Наконец письмо было закончено и вручено клиенту в обмен на полтора северо (Одо обнаглел и накинул вдвое за испорченный лист бумаги). Наемник убрался восвояси и вовремя: близился час гашения огней, и траттория вот-вот должна была закрыться.
Одо разогнул спину, потянулся и поморгал, оглядывая помещение. Его столик располагался в углу, чтобы клиенты могли диктовать письма, не боясь, что весь зал греет уши, так что Комар мог видеть всю привычную обстановку «Бравой мыши».
Посетители потянулись к дверям, прощаясь с Альфонсо, который с приветливым видом кивал завсегдатаям из-за стойки. Гвоздь и Бьянка бродили по залу, собирая миски и кружки и попутно гася светильники. Джиори Белла с младшей дочерью ушла мыть посуду.

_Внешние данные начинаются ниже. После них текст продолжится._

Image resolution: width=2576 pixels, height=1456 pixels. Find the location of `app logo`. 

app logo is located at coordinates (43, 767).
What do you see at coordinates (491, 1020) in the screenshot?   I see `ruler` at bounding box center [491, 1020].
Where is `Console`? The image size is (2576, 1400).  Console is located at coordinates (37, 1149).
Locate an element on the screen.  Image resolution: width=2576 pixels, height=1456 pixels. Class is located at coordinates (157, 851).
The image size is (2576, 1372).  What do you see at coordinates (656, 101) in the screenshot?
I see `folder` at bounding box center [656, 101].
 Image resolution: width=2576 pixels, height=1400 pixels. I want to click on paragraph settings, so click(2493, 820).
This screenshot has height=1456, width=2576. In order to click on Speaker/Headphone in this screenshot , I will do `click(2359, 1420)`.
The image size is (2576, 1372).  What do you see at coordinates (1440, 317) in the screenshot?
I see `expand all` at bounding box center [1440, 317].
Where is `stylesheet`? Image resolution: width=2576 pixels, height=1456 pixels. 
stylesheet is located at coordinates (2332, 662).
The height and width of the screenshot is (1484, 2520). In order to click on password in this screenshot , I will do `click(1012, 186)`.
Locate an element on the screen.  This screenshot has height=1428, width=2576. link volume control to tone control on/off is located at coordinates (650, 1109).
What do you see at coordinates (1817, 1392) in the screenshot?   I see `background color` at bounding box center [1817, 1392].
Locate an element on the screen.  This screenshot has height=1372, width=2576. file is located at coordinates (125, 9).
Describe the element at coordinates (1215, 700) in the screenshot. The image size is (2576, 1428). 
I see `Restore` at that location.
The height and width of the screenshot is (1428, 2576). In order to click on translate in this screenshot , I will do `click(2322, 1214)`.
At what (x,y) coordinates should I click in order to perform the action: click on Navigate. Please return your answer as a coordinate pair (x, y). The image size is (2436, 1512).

Ренато (вообще-то считавшийся в заведении вышибалой) помогал старику-соседу выводить собутыльника, такого же старика. Наблюдать, как Ренато, способный с одного удара сбить человека с ног, бережно, чуть ли не под локотки, тащит пьяненького к порогу, было смешно.
День сегодня прошел спокойно, без ссор и перепалок. А уж драки в «Бравой мыши» вообще были редкостью: одного вида Альфонсо, взявшего в руки древко от алебарды, было достаточно, чтобы у задир исчезал запал. А уж когда по правую и левую руку от старшего Гуттиереша вставали сын и зять…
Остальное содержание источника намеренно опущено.